Perhaps the biggest surprise of all on Sunday was Mercedes’ lack of pace. After winning the first eight races, the W10 looked like an unbeatable machine, but the Austrian Grand Prix exposed a concern that Mercedes had been harbouring since the start of the year.
Over the winter months, Mercedes went to great lengths to package its car as tightly as possible for the start of the season. When viewed from the front, the sidepods of the W10 are incredibly narrow, and the bodywork is shrink-wrapped around the radiators to help accelerate airflow to the rear of the car and minimise drag. The extreme design is part of the reason the car has been so competitive this year, but it comes with some limitations on cooling.
Prior to Austria, the team managed its cooling effectively to minimise performance loss, but the high ambient temperatures of 34 degrees Celsius on Sunday tipped it over the edge. What’s more, the Red Bull Ring is located 700 metres above sea level, which means the air is thinner and less effective at cooling. Combined, the conditions exposed the first major weakness we have seen in Mercedes’ 2019 package.
“We knew that it was our Achilles heel, and we were carrying the problems since the beginning of the season,” team boss Toto Wolff said. “We tried to work on mitigating the performance loss, but at the end, it was really painful to watch cruising, not being able to defend or attack.”
The drivers were told to lift off the throttle and coast into corners to combat the issue, while the engine was run in safe settings below the usual race modes the team uses on a Sunday.
“We were lifting and coasting like 400 metres-plus per lap,” Hamilton said. “So we were a long way down, and even if I didn’t have to do that, we wouldn’t have had the pace, I think, but unfortunately, that’s just the way it was.”

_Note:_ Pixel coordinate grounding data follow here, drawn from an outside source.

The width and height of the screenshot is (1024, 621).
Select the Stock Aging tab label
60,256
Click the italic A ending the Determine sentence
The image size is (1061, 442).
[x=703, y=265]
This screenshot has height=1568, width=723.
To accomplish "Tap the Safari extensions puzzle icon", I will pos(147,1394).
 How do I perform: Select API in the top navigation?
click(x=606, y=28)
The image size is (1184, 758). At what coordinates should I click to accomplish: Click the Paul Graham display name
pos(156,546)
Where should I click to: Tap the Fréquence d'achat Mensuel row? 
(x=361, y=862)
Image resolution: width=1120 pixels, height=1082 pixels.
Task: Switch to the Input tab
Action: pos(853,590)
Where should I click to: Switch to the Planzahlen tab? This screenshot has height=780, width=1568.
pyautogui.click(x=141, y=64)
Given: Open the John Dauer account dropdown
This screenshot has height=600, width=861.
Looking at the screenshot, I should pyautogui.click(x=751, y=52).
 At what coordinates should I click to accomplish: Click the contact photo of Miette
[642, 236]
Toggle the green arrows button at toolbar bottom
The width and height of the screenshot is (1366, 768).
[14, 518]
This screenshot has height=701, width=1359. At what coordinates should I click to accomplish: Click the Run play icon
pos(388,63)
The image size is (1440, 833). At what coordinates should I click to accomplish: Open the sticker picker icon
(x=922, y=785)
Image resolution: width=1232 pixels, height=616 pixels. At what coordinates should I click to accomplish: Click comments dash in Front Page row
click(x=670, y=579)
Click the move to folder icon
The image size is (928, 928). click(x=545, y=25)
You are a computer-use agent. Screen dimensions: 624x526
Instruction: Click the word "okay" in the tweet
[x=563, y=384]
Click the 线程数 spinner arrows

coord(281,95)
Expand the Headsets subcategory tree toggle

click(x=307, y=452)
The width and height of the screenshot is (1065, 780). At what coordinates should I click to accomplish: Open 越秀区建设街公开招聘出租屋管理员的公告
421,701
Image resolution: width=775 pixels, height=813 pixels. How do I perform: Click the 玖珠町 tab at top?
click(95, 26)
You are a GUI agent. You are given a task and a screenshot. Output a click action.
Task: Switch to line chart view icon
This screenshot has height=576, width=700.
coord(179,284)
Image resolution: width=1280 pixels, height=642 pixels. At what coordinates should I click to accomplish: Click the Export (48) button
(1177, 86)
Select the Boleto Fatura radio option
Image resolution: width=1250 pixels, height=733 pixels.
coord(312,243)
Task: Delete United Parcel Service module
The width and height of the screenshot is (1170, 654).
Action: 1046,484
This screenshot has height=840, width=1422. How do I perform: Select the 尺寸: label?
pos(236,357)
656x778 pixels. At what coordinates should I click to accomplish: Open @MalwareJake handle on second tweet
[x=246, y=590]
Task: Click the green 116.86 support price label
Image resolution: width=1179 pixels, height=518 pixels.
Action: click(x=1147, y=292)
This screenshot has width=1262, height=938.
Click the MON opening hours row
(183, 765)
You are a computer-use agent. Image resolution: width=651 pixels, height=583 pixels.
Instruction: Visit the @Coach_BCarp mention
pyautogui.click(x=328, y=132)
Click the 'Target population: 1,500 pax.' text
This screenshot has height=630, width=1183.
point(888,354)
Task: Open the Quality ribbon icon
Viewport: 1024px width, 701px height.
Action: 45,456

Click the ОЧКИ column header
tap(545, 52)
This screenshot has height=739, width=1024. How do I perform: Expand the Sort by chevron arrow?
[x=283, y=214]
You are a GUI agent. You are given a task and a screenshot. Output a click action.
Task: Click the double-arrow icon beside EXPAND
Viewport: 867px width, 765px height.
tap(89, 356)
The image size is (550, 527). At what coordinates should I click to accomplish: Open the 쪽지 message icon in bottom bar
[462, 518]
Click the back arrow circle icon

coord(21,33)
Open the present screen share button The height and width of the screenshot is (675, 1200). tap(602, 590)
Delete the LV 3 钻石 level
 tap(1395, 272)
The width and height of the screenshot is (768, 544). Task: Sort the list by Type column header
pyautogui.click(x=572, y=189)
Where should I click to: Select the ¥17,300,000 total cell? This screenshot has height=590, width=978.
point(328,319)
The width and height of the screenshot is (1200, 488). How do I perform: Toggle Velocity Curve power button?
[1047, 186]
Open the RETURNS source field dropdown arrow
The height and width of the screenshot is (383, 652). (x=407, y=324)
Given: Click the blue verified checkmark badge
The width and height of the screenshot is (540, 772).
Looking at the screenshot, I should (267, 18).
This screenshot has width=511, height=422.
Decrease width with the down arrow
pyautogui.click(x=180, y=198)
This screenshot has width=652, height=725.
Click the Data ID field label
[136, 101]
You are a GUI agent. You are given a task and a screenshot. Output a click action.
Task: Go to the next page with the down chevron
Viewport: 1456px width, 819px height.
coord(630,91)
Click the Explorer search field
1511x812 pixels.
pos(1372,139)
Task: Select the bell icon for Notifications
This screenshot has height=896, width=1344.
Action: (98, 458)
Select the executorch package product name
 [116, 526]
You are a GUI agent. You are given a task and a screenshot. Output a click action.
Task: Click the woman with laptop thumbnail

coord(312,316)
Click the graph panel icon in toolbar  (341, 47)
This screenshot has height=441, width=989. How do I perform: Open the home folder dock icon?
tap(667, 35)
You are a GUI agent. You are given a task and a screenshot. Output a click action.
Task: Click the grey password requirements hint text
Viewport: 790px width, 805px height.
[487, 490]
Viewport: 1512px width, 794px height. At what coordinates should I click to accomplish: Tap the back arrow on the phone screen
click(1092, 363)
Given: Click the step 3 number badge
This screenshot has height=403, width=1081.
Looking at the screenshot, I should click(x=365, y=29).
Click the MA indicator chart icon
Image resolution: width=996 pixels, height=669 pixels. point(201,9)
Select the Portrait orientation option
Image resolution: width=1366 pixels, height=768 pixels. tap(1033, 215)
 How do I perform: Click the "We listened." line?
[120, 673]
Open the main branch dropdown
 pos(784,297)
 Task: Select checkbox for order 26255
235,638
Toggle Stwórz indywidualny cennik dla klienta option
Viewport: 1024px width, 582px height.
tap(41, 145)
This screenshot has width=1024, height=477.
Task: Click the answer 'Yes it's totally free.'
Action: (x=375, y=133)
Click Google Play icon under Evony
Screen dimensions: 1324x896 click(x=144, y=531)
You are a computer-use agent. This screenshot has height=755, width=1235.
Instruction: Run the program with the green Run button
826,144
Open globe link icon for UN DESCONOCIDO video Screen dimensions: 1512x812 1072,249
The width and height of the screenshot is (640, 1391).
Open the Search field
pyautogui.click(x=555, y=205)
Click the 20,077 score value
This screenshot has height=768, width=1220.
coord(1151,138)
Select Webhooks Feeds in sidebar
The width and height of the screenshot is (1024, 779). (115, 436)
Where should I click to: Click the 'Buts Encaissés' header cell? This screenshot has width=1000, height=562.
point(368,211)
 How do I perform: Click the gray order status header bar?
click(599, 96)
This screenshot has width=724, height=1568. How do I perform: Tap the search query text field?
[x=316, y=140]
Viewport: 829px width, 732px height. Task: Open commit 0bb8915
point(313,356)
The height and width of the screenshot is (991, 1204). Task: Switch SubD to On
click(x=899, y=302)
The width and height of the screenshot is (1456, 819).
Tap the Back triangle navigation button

Mercedes opened up extra cooling on the car in anticipation of the race — losing performance in the process — but Wolff says the team could not have gone any further to combat the issue.
“The next step would have been to remove all the bodywork! So that was not really an option because the sponsors wouldn’t have liked it!
“We were right on the limit [in terms of opening up more cooling]. We couldn’t do anything anymore, and it was already very damaging for performance what we did. There was no step left anymore.”
It also helped explain why Bottas hardly put up a defence against Verstappen.
“To be honest, you can defend like a lion, but if you have a car that is fundamentally one-and-a-half second or two seconds off the pace, it’s just a question of time when you are being eaten up,” Wolff said. “You can see that Max just closed the gap so quickly to Charles. I think if Valtteri would not have been overtaken there, he would have lost more time and probably lost out to Sebastian in the end.”
Will we see another race like Austria?
Europe is set for another hot summer, with temperatures in Germany and Hungary likely to exceed 30 degrees Celsius later this month. Without the mix of altitude and extreme heat, the problems Mercedes faced in Austria will not be as prevalent, but that could give both Ferrari and Red Bull hope heading into the second half of the season.
“First of all, I’m really hoping for the typical English weather in [the next race at] Silverstone so we can gain a little bit of time to sort our problems out,” Wolff said. “But then there is no question: There is no alternative than to fix our problems for the coming hot European races, Hockenheim and Budapest. There is just no other option.”
Going into the weekend, Ferrari and Red Bull were lobbying for a switch to thicker tread tyres to try to hamstring Mercedes later in the season. It seemed like a desperate and impractical answer to the lack of competition at the front of the field, and there is a certain irony in that it was tabled in the week leading up to Mercedes’ first race loss of the year.
However, if Austria proved anything, it’s that F1 is far more exciting when multiple cars are in the running for victory. For the sake of the rest of the season, we have to hope that F1 continues to chase hot weather around the globe.